- SET PROBLEM -
Output verbatim the part of the forum thread below on Goldens getting wet in the rain, starting at "Yep...she'll be fine." and ending at "very cold places.".

# Gettin Wet by Rain...



## Maggies mom (Jan 6, 2006)

Goldie will be fine getting wet.... You can towel dry her when you bring her in the house so everything doesnt get soaked.


----------



## deeloc (May 7, 2008)

Thanks maggies mom...


----------



## Ardeagold (Feb 26, 2007)

Yep...she'll be fine. Some Goldens LOVE rain, others don't like it. But either way...just towel dry her off and she'll be fine!

Remember, Goldens are Retrievers....who retrieve ducks/geese from the water. Sometimes very very cold water because duck hunting season is in the winter in some very cold places. 

They LOVE water. I have pictures of mine breaking the ice in my pond to swim! My boy Amos prefers icy water. He'll go in and swim every morning......even when it's only 17 degrees. Fortunately, around here, it's 50 degrees two days later! LOL That's why our pond doesn't freeze solid.


----------



## deeloc (May 7, 2008)

Thanks ardeagold for the info... saw your site, cool dogs you got there..


----------



## Lisa_and_Willow. (Dec 18, 2007)

I just give mine a quick rub with a towel.


----------



## McSwede (Jan 30, 2007)

We towel dry our two boys and they absolutely LOVE it!

- RECORDED INFORMATION -
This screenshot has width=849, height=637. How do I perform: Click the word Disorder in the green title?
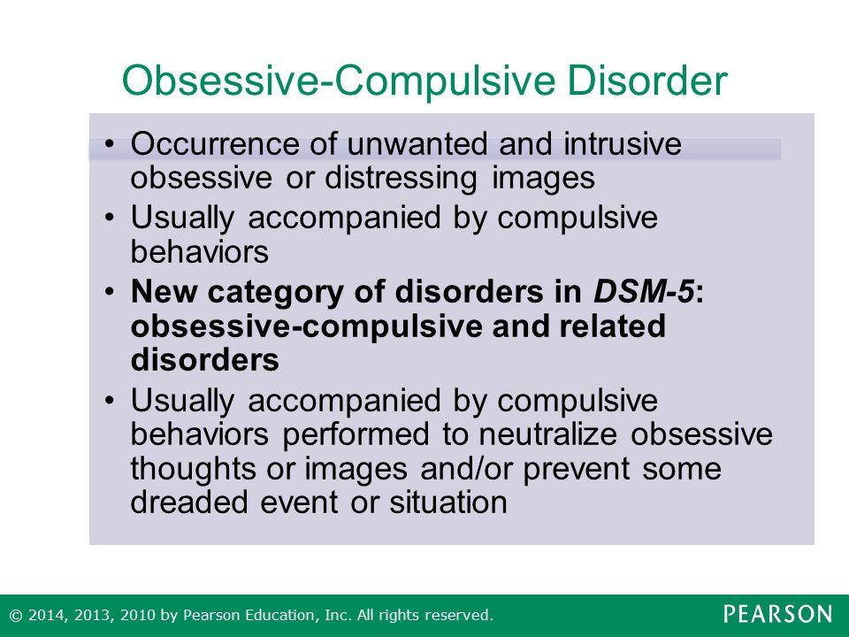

- WRITTEN REPLY -
Yep...she'll be fine. Some Goldens LOVE rain, others don't like it. But either way...just towel dry her off and she'll be fine!

Remember, Goldens are Retrievers....who retrieve ducks/geese from the water. Sometimes very very cold water because duck hunting season is in the winter in some very cold places.